One of my assignments at RIT was to produce a great shot with what ever camera I could buy for $5.


----------



## kdthomas (Jan 21, 2015)

I am a total, total newb, and in fact am asking advice on this very forum ... about product photos. I shoot a D810 with a Speedotron 400 Ws pack-and-head system, and that thing blasts out every bit of light that I seem to need. And I have a LOT of learning room to grow into the capabilities of that D810 ($3300 street). But I started out with a D3200, and I think I got some beautiful shots.

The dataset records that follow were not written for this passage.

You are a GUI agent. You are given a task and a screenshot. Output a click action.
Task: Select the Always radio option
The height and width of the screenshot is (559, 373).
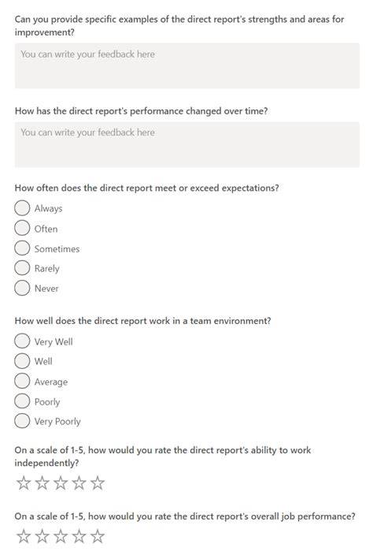pos(22,208)
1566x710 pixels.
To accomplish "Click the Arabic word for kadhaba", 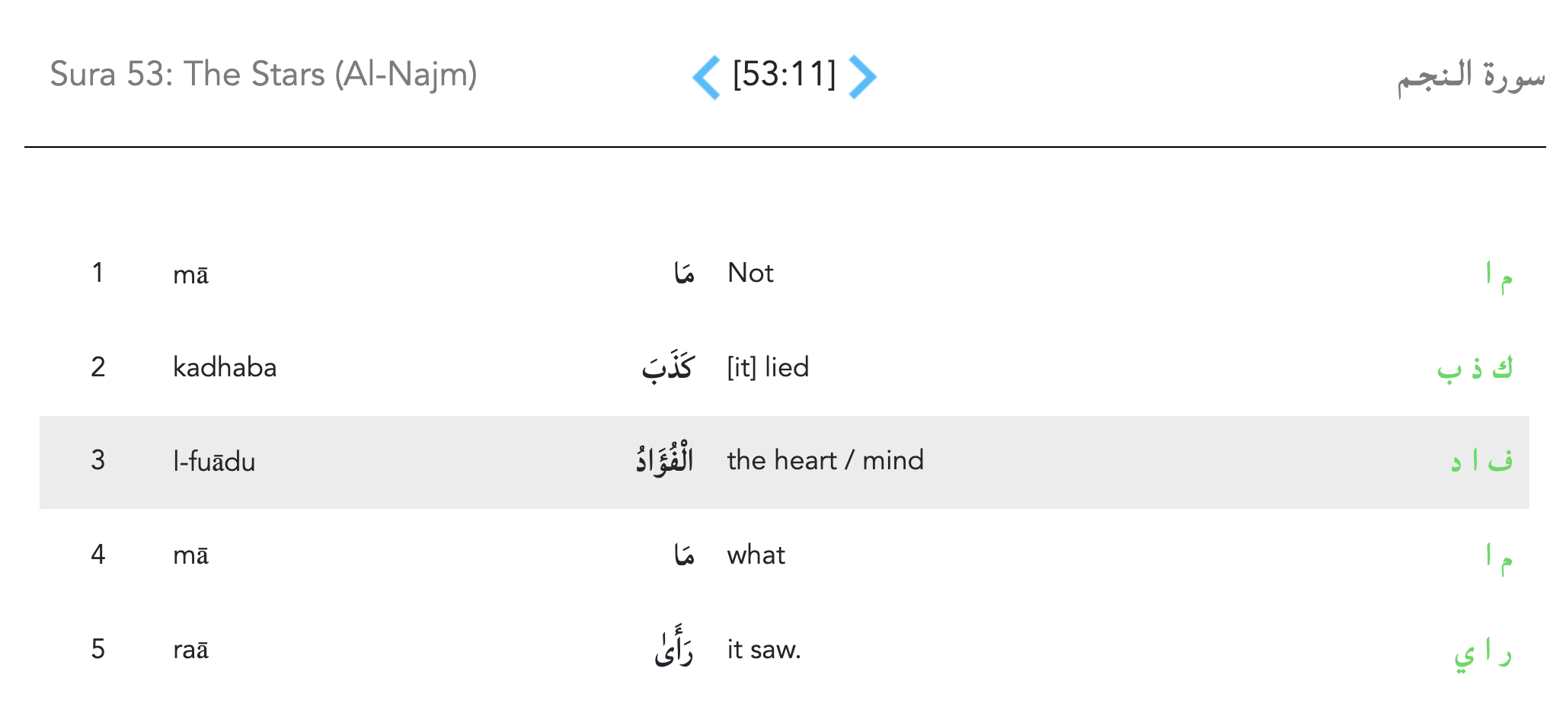I will click(666, 368).
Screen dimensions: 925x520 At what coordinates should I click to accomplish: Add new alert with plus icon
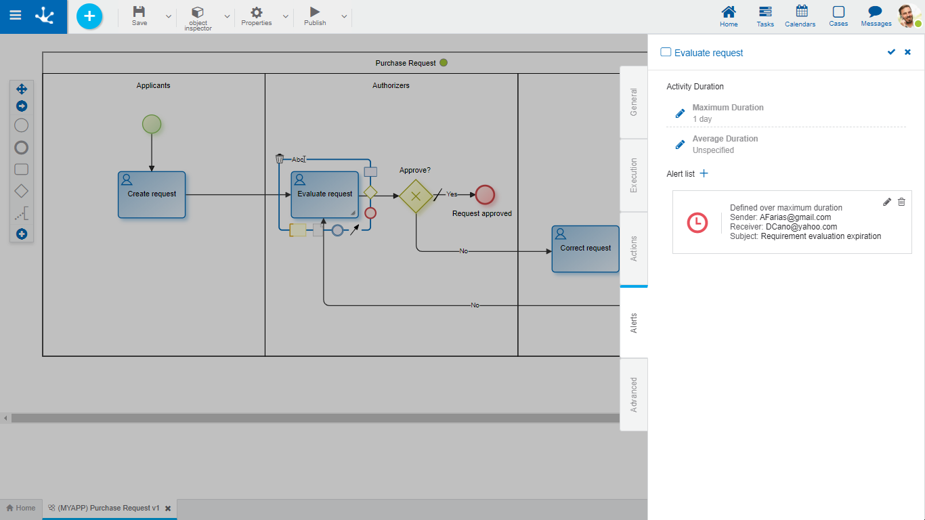coord(704,173)
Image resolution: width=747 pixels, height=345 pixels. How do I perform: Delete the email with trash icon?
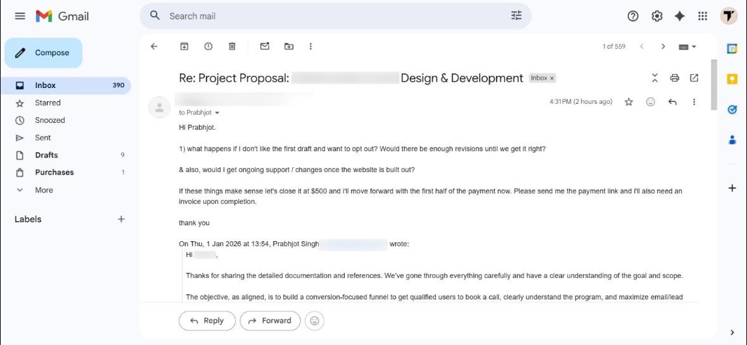pos(233,46)
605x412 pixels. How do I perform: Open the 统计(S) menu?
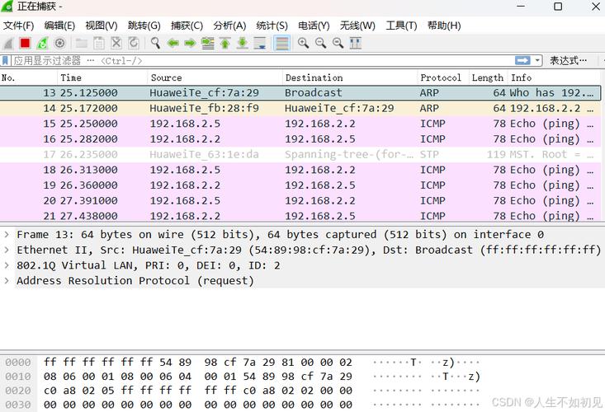coord(272,26)
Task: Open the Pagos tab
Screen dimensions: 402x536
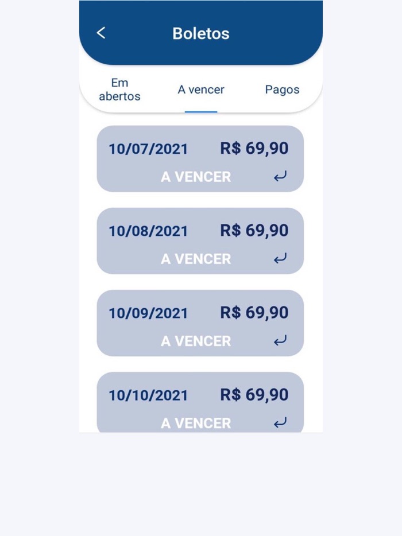Action: click(282, 90)
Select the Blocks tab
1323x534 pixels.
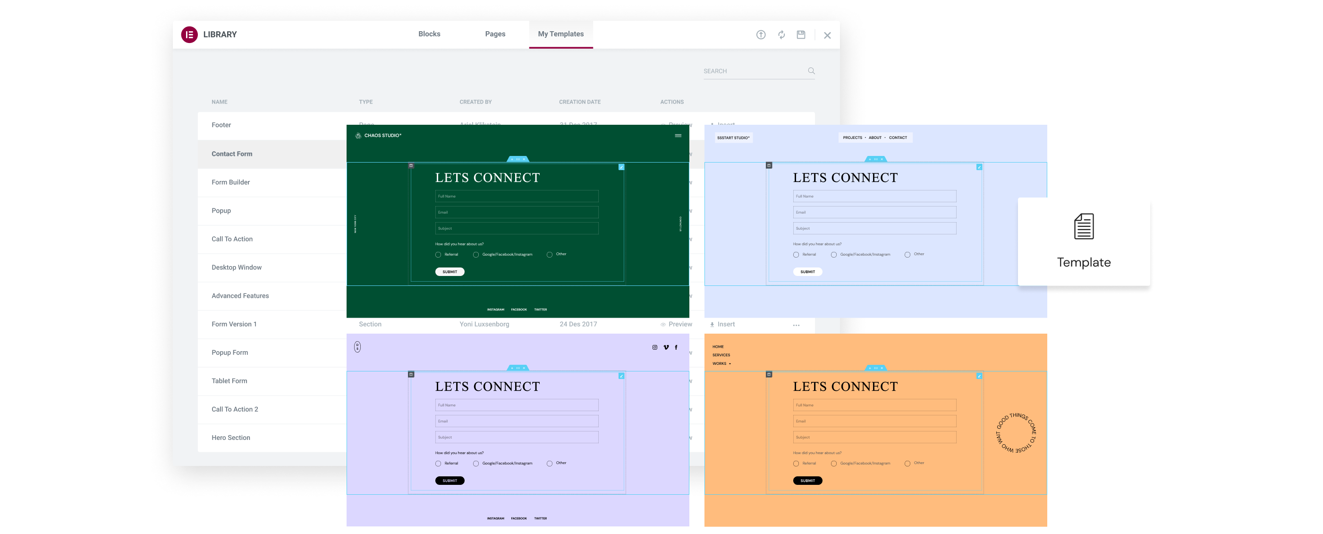pyautogui.click(x=430, y=34)
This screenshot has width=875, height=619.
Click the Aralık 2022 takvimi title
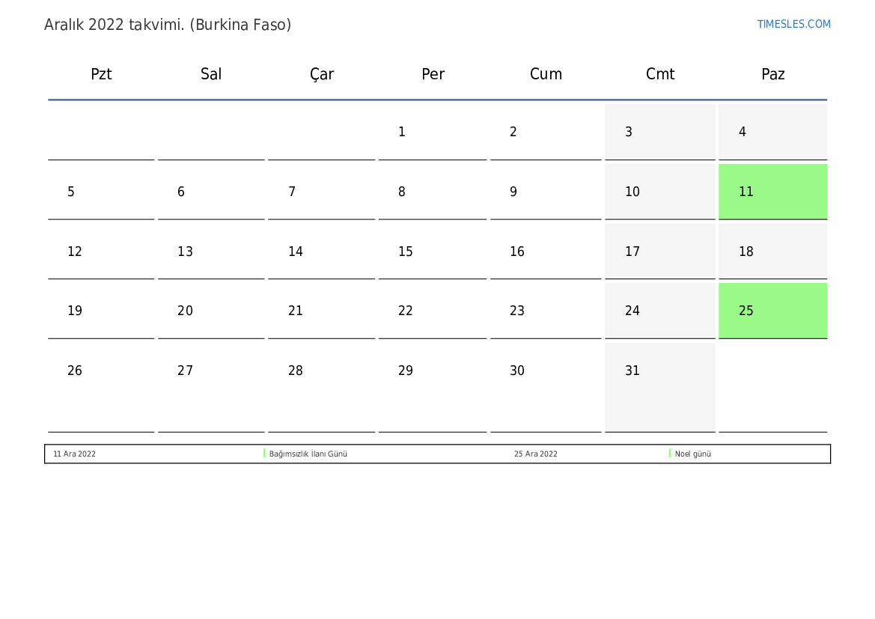(168, 25)
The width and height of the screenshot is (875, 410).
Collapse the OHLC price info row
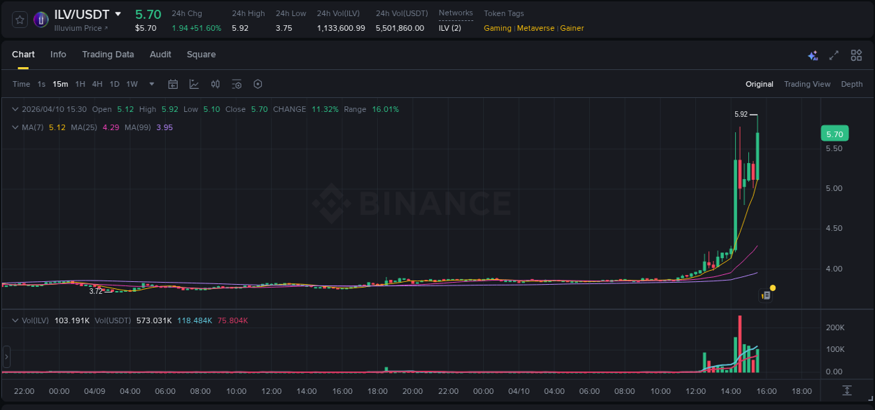(x=14, y=109)
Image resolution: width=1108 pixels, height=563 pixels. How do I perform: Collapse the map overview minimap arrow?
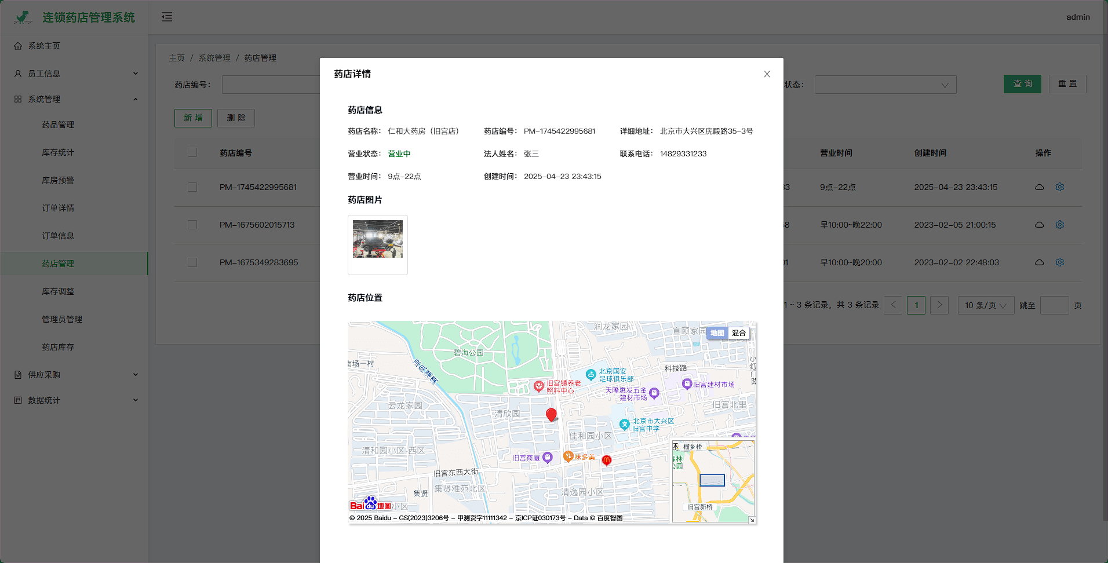(x=752, y=520)
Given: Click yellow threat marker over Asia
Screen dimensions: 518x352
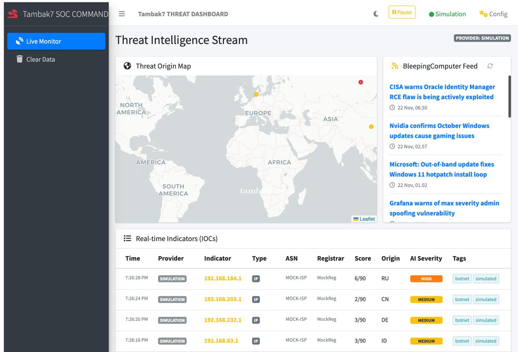Looking at the screenshot, I should [371, 127].
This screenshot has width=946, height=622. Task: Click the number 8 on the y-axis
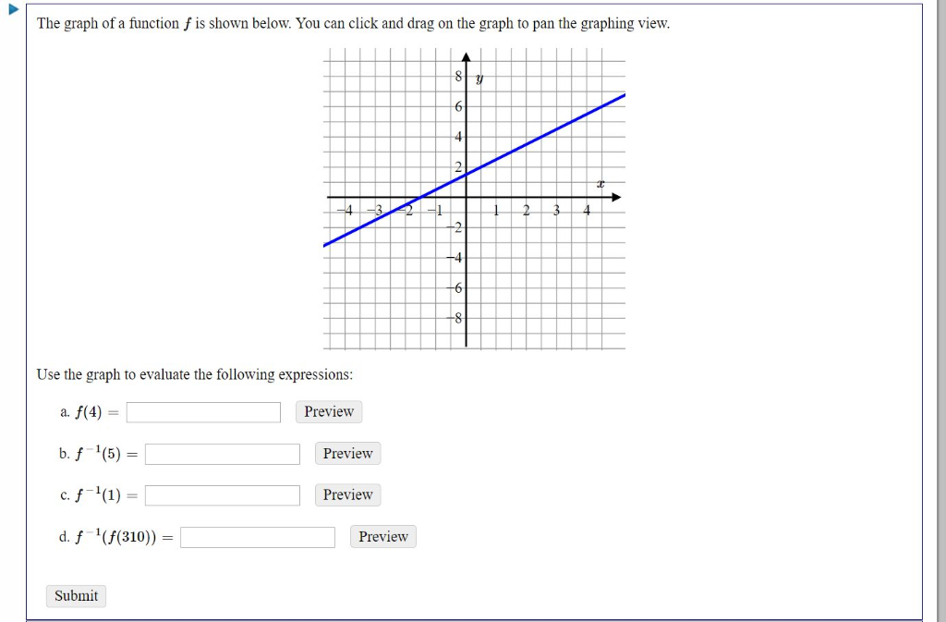click(457, 77)
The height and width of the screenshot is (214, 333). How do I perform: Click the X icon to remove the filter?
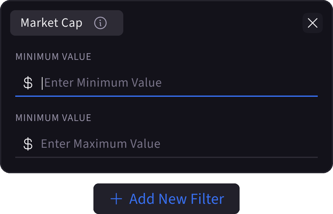(x=312, y=23)
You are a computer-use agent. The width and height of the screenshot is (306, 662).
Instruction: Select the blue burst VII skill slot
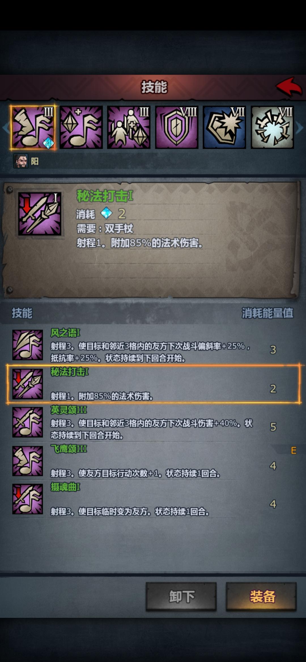click(224, 127)
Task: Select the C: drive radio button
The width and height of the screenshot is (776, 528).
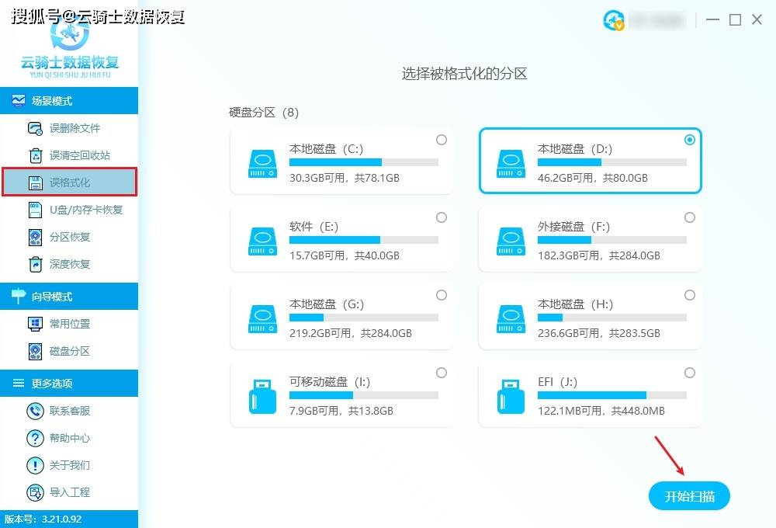Action: [442, 140]
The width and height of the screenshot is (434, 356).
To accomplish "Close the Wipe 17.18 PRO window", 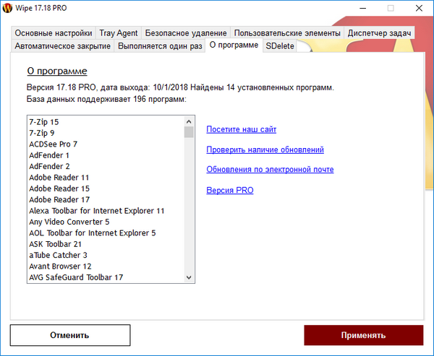I will (419, 9).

But as far as the picture goes, it's head to tell so much with the low resolution, but maybe the model's skin is a tad overexposed? Also, the pose seems kind of lifeless ... this looks like something for a kids clothing line, so maybe some big happy like she's jumping in the air, joyful, exuberant, big smile. Have her do a ta-da! gesture. Play some bouncy, dance music she likes. I read that Annie Leibovitz (one of my heroes) sets the entire mood of the scene with her models with music. That's just me though.


----------



## John McKay (Jan 21, 2015)

I think KDThomas is right on, with his thoughts. Try a variety of lighting ratios 1:2  oe 1:3 etc. Shadows add realism and dimensionality.
Add animation shoot as she moves. Try to pick a shutter speed that gives sharp clothing but a bit of blur to face arms and legs.
throw away the shots that you do not like.


----------